Testo della pagina -
# # # # # # #

E' una manifestazione che coinvolge tutto il paese,
con gare di danza e canto in tutte le isole. E'
il recupero dell'autentica anima polinesiana,
bandita dall'arrivo di missionari protestanti
e sacerdoti cattolici che pensarono bene di "moralizzare"
la società, vietando tutte le forme di
espressione della civiltà tradizionale
locale. Furono proibiti i canti e le danze, accusati
di essere "indecenti e impudiche", e
fu imposto un abbigliamento che coprisse le nudità,
causa di licenziose libertà sessuali e
promiscuità. Ma non era stato proprio questo
ad attirare i primi navigatori sbarcati in queste
isole da sogno? Noti a tutti sono la storia de
"Gli ammutinati del Bounty" alla ricerca
dell'albero del pane, i racconti
di Bougainville e Cook, che descrissero le vahine
tahitiane come splendide femmine dagli atteggiamenti
lascivi e inclini alla lussuria. Il mito del buon
selvaggio si arricchiva così di particolari
piccanti che serpeggiavano nella vecchia Europa
del XVIII secolo creando fremiti di eccitazione
goffamente malcelati da ipocrita indignazione.
E pensare che le donne polinesiane, vittime inconsapevoli
di luoghi comuni così retrivi, sono la
parte più attiva della società.
Guidano i truck, autobus e pick
up, gestiscono le pension, si
occupano di amministrazione, sono le mama
che intrecciano cesti e cappelli di pandano
nelle isole Australi e creano oggetti d'artigianato
che fanno la gioia dello shopping compulsivo dei
turisti. E soprattutto, sono vere, naturali, senza
sovrastrutture e ridono! Sarà stato questo
che ha colpito i maschi conquistatori, cha hanno
male interpretato la naturalezza, scambiandola
per disponibilità. Capita spesso.
Anche la pittura del corpo, che si esprime nell'arte
ancestrale del tatuaggio, tipica
soprattutto delle isole Marchesi, fu sottoposta
alla censura dei missionari, perché considerata
una forma di paganesimo. E' invece una delle massime
espressioni culturali di appartenenza ad uno status,
e ha in sé profondi valori simbolici di
riconoscimento sociale. La struttura stessa del
tessuto connettivo su cui si basa una comunità
ha subito un attacco violento, teso ad annullarne
la sopravvivenza. Ma, nonostante la religione
imposta permei la vita dei polinesiani, con l'edificazione
di chiese e la partecipazione sentita della popolazione,
le arti tradizionali sono state riportate alla
luce attraverso la loro riscoperta e la loro pratica
in tutte le manifestazioni della vita quotidiana.

# # # # # # #

Esercizio assegnato 1 -
Puoi riscrivere le righe dell'elenco, iniziando da quella che contiene "Task: Mute the Choir_Longs track" e fermandoti dopo quella che contiene "pos(419,111)", mettendo "image" al posto di "screenshot" e lasciando invariato tutto il resto?
Il testo e l'elenco sono materiali distinti, senza legami tra loro.

Dati dell'esercizio -
# # # # # # #

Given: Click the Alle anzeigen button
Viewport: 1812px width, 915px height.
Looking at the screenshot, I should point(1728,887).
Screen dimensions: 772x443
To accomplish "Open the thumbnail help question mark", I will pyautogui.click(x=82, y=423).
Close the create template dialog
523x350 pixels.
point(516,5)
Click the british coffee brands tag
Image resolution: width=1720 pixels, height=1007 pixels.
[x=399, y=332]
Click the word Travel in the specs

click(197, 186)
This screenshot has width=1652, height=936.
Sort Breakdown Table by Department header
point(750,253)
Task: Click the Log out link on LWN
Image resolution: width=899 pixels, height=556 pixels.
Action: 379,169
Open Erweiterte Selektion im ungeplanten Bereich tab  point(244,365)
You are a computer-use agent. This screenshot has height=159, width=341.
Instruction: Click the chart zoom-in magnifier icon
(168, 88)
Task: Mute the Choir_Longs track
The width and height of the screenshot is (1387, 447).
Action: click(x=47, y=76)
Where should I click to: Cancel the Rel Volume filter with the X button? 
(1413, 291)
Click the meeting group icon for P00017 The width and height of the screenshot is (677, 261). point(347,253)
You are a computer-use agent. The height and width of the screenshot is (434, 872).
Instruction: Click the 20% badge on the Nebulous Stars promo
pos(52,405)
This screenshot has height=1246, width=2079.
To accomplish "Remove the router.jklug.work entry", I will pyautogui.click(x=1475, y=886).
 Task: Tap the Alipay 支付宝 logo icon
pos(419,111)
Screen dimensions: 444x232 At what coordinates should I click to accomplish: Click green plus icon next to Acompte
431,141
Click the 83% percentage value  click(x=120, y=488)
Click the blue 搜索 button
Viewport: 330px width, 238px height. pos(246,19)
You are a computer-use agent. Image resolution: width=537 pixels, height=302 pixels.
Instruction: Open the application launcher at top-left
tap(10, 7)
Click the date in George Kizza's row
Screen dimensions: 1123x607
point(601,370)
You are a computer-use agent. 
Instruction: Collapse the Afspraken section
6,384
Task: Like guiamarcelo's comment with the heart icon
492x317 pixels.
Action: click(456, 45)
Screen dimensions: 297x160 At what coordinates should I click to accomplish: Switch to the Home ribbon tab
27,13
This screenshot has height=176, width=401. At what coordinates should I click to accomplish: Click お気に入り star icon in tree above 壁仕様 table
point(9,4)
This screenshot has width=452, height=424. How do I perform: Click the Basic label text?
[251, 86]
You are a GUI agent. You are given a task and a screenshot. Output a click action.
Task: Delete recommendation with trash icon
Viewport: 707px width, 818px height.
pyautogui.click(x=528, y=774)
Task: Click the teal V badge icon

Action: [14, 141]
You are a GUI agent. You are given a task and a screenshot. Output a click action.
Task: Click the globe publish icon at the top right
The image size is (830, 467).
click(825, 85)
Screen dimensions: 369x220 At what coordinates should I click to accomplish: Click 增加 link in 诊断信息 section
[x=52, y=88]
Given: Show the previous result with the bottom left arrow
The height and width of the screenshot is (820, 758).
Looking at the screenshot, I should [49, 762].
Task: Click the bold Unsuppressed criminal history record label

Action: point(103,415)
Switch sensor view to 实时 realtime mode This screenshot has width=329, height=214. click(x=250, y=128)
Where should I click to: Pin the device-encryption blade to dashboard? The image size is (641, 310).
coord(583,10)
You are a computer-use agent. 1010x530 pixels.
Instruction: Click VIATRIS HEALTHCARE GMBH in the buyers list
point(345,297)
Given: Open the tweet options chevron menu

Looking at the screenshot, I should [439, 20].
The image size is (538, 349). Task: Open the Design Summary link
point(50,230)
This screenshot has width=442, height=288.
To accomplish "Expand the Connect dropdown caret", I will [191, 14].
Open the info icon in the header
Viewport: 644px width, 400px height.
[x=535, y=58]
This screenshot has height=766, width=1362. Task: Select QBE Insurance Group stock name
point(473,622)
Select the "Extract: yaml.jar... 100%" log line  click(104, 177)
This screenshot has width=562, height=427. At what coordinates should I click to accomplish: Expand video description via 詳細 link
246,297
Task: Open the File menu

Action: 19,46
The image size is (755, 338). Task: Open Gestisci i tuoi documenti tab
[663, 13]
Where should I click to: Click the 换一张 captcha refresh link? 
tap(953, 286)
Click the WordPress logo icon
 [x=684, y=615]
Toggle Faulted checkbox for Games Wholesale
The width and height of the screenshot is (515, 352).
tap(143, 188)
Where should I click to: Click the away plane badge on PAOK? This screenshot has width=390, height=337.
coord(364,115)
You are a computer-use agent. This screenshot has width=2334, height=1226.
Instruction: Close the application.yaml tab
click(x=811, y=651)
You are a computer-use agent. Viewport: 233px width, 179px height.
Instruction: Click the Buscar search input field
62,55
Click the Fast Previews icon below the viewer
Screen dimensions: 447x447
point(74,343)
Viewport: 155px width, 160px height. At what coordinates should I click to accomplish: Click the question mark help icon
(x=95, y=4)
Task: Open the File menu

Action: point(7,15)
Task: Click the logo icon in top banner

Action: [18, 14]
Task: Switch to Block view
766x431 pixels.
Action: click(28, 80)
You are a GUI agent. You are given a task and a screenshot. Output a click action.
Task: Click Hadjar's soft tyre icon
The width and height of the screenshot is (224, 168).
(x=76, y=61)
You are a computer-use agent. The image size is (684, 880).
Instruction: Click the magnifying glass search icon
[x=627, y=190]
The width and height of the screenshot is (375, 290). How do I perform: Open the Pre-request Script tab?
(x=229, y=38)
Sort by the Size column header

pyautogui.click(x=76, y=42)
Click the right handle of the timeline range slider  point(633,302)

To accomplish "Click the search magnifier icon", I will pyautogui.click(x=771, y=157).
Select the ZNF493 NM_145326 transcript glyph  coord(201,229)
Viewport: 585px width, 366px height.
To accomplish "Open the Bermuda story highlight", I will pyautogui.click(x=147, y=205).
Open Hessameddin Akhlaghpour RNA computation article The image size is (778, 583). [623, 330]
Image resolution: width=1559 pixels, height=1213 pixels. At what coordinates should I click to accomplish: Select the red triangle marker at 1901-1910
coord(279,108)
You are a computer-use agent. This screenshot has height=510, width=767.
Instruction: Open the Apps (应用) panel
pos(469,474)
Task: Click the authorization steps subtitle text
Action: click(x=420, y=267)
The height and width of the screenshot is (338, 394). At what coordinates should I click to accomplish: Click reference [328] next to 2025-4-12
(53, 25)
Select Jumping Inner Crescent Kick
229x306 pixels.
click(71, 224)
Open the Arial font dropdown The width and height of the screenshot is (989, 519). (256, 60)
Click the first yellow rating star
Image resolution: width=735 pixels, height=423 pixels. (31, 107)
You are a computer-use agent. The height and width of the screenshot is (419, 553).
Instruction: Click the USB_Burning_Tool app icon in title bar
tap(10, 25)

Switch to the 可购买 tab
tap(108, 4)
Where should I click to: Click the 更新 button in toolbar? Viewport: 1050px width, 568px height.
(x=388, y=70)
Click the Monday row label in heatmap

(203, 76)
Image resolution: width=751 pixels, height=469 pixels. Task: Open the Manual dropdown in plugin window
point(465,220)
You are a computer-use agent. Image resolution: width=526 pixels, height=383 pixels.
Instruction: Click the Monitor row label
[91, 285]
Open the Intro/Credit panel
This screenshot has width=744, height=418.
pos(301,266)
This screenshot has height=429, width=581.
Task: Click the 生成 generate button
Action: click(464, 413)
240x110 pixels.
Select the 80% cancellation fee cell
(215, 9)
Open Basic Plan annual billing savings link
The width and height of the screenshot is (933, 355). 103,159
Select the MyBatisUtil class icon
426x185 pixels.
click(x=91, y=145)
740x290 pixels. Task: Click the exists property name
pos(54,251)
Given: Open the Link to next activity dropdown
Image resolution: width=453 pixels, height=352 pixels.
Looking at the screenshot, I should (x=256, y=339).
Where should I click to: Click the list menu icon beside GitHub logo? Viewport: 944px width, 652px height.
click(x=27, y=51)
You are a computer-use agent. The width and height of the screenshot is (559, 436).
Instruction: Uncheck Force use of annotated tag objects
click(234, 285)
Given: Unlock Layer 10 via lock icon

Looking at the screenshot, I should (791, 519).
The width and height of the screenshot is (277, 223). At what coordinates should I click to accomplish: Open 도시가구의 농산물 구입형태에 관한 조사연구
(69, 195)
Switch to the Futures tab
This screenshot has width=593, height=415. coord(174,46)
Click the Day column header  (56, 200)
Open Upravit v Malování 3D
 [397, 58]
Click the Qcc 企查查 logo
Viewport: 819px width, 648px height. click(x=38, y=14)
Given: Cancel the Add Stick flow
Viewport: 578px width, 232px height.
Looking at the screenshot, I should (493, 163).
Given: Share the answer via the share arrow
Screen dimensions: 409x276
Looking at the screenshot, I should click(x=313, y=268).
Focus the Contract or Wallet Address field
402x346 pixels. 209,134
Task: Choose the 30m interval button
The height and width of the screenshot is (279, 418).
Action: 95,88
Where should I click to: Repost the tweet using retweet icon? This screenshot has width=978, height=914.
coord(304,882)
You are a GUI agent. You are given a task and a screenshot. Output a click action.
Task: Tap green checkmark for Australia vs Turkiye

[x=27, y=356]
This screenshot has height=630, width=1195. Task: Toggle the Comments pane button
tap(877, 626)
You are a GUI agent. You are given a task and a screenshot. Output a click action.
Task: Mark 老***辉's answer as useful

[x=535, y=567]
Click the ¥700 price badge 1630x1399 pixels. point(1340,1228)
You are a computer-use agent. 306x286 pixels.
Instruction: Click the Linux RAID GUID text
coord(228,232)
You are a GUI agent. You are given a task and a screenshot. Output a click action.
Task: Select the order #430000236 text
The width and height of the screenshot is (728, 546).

# # # # # # #

Esercizio assegnato 2 -
Puoi ricopiare dal testo il brano che inizia con le parole "E pensare che" e si ferma dopo le parole "disponibilità. Capita spesso.", tale e quale?

Risultato 1 -
Task: Mute the Choir_Longs track
The width and height of the image is (1387, 447).
Action: click(x=47, y=76)
Where should I click to: Cancel the Rel Volume filter with the X button? 
(1413, 291)
Click the meeting group icon for P00017 The width and height of the image is (677, 261). point(347,253)
You are a computer-use agent. The height and width of the image is (434, 872).
Instruction: Click the 20% badge on the Nebulous Stars promo
pos(52,405)
This image has height=1246, width=2079.
To accomplish "Remove the router.jklug.work entry", I will pyautogui.click(x=1475, y=886).
 Task: Tap the Alipay 支付宝 logo icon
pos(419,111)

Risultato 2 -
E pensare che le donne polinesiane, vittime inconsapevoli
di luoghi comuni così retrivi, sono la
parte più attiva della società.
Guidano i truck, autobus e pick
up, gestiscono le pension, si
occupano di amministrazione, sono le mama
che intrecciano cesti e cappelli di pandano
nelle isole Australi e creano oggetti d'artigianato
che fanno la gioia dello shopping compulsivo dei
turisti. E soprattutto, sono vere, naturali, senza
sovrastrutture e ridono! Sarà stato questo
che ha colpito i maschi conquistatori, cha hanno
male interpretato la naturalezza, scambiandola
per disponibilità. Capita spesso.